Title: The role of the a7 subunit of the nicotinic acetylcholine receptor in the acute toxicosis of methyllycaconitine in mice.

Author
item Welch, Kevin
item Green, Benedict - Ben
item Panter, Kip
item Pfister, James
item Gardner, Dale

Submitted to: Journal of Applied Toxicology
Publication Type: Peer Reviewed Journal
Publication Acceptance Date: 11/20/2012
Publication Date: 9/1/2013
Citation: Welch, K.D., Green, B.T., Panter, K.E., Pfister, J.A., Gardner, D.R. 2013. The role of the a7 subunit of the nicotinic acetylcholine receptor in the acute toxicosis of methyllycaconitine in mice. Journal of Applied Toxicology. 33(9):1011-6.

Interpretive Summary: The toxicity of larkspur plants (Delphinium spp.) is due to the more than 18 norditerpenoid alkaloids, each with varying degrees of affinity, and potency at nicotinic acetylcholine receptors (nAChR). Research has demonstrated that the physiological effects of methyllycaconitine (MLA), one of the more abundant toxic alkaloids in larkspur, were attributable to its high affinity for nAChR ligand binding sites in muscle and nervous systems. Recent research demonstrated a correlation between the LD50 of MLA and the amount of a7 nAChR in various mouse strains, suggesting that mice with more a7 nAChR require a more MLA to be poisoned.
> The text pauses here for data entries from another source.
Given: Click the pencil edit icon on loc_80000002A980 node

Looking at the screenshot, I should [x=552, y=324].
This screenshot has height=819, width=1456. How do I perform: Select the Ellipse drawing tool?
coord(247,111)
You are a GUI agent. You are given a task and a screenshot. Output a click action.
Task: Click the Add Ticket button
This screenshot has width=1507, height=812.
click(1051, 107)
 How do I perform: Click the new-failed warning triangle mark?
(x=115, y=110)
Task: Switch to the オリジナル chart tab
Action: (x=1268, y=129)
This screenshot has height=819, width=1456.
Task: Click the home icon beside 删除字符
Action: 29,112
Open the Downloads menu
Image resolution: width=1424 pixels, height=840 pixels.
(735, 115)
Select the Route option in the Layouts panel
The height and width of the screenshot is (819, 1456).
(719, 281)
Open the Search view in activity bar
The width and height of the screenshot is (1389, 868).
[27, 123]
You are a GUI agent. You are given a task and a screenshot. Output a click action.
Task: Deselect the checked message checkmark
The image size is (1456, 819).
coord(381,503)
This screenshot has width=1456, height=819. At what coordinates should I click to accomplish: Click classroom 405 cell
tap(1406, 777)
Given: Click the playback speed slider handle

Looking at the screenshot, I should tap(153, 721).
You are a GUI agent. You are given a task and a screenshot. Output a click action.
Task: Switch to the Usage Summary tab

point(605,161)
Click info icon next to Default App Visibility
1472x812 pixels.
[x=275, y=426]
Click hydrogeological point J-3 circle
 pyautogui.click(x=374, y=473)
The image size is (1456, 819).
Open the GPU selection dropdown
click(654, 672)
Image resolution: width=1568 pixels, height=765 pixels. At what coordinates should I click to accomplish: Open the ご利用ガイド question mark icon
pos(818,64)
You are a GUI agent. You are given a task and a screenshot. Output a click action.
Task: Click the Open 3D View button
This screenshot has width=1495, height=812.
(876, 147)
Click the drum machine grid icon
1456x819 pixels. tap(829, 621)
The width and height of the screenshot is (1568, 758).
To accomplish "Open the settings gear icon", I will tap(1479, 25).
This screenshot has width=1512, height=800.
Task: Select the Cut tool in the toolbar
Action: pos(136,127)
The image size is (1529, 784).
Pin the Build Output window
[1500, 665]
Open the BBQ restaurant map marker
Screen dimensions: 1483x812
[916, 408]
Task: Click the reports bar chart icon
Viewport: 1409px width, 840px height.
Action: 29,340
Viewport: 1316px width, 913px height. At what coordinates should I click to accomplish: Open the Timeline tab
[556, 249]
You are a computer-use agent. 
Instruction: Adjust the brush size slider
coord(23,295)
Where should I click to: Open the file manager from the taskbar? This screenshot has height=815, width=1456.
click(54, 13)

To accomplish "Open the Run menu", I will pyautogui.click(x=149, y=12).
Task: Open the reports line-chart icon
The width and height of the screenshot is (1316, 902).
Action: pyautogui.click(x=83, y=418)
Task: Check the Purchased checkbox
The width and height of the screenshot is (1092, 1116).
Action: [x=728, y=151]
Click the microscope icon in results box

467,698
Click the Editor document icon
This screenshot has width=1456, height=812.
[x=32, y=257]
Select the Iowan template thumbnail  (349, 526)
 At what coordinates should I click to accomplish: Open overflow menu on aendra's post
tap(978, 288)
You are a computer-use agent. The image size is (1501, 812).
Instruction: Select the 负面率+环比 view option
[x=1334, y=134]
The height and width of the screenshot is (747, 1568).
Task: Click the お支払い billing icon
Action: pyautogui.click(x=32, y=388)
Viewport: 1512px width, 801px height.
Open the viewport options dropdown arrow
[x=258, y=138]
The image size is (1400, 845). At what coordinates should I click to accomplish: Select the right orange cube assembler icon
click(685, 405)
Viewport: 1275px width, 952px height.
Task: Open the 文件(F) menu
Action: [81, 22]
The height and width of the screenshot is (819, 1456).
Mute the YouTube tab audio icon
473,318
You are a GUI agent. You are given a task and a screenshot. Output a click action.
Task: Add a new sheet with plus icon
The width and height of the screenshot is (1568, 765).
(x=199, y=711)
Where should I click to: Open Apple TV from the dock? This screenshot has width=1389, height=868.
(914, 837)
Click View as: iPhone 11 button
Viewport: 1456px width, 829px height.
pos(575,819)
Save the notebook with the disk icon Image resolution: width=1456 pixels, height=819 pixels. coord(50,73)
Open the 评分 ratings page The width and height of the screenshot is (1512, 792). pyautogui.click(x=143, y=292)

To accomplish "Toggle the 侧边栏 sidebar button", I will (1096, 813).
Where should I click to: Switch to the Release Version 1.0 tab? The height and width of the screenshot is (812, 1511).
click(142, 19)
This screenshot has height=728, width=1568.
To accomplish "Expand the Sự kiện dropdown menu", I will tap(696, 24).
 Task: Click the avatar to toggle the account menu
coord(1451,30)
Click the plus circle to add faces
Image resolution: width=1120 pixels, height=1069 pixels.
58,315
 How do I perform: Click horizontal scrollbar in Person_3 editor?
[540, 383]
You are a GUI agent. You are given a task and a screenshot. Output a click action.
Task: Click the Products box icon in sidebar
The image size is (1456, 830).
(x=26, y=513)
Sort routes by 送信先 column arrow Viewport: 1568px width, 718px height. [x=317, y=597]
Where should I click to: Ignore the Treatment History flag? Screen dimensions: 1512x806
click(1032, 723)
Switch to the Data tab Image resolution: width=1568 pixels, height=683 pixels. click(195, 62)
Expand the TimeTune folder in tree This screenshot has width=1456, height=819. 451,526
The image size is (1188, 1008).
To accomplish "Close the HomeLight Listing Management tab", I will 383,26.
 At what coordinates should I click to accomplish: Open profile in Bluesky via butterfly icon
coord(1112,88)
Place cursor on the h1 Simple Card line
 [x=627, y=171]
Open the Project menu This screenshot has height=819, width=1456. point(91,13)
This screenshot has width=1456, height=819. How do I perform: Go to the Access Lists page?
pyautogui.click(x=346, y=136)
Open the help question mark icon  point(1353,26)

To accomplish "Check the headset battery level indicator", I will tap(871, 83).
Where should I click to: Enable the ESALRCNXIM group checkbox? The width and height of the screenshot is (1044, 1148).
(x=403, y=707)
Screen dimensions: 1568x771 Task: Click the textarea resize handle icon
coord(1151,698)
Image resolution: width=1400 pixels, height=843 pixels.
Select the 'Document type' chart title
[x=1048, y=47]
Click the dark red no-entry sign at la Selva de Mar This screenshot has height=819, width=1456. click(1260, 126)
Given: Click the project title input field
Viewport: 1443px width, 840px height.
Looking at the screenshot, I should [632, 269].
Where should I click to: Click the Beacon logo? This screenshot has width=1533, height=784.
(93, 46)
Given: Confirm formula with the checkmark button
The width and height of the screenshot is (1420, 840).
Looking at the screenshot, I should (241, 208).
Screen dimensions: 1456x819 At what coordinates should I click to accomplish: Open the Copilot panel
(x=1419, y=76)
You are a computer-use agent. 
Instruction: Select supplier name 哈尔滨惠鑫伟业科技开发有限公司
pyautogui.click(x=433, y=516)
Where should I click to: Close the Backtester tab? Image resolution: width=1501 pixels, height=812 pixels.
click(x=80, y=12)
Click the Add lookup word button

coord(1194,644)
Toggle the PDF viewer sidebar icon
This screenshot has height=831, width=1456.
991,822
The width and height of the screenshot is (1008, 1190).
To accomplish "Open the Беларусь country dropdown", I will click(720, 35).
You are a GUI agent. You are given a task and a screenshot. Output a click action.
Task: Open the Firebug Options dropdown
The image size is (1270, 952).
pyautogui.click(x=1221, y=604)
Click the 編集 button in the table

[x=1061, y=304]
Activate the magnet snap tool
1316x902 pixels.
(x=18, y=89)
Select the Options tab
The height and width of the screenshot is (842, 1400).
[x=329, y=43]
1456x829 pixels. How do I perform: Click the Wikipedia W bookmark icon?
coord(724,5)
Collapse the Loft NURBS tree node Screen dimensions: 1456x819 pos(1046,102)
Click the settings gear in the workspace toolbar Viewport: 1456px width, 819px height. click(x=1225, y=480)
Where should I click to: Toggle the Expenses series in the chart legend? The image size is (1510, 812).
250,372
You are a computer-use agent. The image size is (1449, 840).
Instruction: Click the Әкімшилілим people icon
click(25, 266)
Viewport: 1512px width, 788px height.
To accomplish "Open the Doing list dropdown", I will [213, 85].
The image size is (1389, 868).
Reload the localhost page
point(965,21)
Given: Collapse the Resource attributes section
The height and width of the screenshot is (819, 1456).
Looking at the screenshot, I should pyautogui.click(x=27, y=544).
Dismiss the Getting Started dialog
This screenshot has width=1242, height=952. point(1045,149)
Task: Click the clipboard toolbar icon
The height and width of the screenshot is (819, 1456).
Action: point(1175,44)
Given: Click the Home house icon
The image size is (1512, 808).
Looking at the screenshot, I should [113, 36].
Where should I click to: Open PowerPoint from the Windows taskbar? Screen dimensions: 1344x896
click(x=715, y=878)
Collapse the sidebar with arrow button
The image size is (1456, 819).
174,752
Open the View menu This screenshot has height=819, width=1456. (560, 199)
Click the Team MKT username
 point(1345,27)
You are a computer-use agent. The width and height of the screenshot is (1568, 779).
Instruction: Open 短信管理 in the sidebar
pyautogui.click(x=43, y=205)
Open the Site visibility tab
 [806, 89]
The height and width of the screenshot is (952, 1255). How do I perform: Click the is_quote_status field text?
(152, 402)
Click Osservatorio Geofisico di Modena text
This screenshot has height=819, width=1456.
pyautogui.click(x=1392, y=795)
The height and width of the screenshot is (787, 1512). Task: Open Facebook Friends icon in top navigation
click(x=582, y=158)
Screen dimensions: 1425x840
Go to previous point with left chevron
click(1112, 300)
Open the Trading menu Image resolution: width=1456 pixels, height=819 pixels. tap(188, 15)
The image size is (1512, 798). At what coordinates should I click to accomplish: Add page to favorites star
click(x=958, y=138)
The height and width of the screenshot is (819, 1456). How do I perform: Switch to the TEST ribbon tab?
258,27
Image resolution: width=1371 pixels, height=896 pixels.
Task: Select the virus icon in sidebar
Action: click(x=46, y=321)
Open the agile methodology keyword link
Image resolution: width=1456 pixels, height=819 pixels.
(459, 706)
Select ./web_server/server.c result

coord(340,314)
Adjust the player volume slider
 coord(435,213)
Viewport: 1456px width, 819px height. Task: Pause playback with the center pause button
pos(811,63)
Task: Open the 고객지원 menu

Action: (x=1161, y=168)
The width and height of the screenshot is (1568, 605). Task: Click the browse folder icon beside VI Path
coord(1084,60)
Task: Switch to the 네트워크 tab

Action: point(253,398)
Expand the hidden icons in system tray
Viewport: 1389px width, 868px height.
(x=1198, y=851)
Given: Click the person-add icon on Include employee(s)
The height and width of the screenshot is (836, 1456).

The objective of this study was to characterize the role of the a7 subunit in the acute toxicosis of MLA by evaluating the acute toxicity of MLA in mice lacking the a7 subunit. The results of this study suggest that the a7 subunit of nAChRs does not play an integral role in the acute toxicosis of MLA. This suggests that the mechanism of action for the acute toxicity of these compounds is via interaction with other nAChR subunits, or that the knockout mice have developed a compensatory mechanism such that they were no longer dependent upon the a7 subunit. We postulate that the mechanism of action of these types of toxins is via direct inhibition of nAChRs at the neuromuscular junction, which does not involve the a7 subunit.

Technical Abstract: The adverse physiological effects of methyllycaconitine (MLA) have been attributed to its competitive antagonism of nicotinic acetylcholine receptors (nAChRs). Recent research demonstrated a correlation between the LD50 of MLA and the amount of a7 nAChR in various mouse strains, suggesting that mice with more a7 nAChR require a more MLA to be poisoned. The objective of this study was to characterize the role of the a7 subunit in the acute toxicosis of MLA by evaluating the acute toxicity of MLA in mice lacking the a7 subunit. The LD50 values for MLA were 4.2 ± 0.9, 3.7 ± 1.1, and 3.3 ± 0.9 mg/kg BW for wild-type, heterozygous knockout, and homozygous knockout mice, respectively. We also evaluated the response of anabasine in these mice. The LD50 values for anabasine were 1.6 ± 0.3, 2.0 ± 0.4, and 1.8 ± 0.3 mg/kg BW for wild-type, heterozygous knockout, and homozygous knockout mice, respectively. The protein expression of various nAChR subunits was compared to determine if mice lacking the a7 subunit compensate by over expressing other nAChR subunits. There were no significant differences in the protein expression of a3, a4, a5, ß2, and ß4 subunits amongst the three genotypes of mice in brain or skeletal muscle. The results of this study suggest that a7 nAChR does not play an integral role in the acute toxicosis of MLA or anabasine. Consequently other nAChR subunits of nAChRs found in the neuromuscular junction are likely the primary target for MLA and anabasine resulting in acute toxicosis.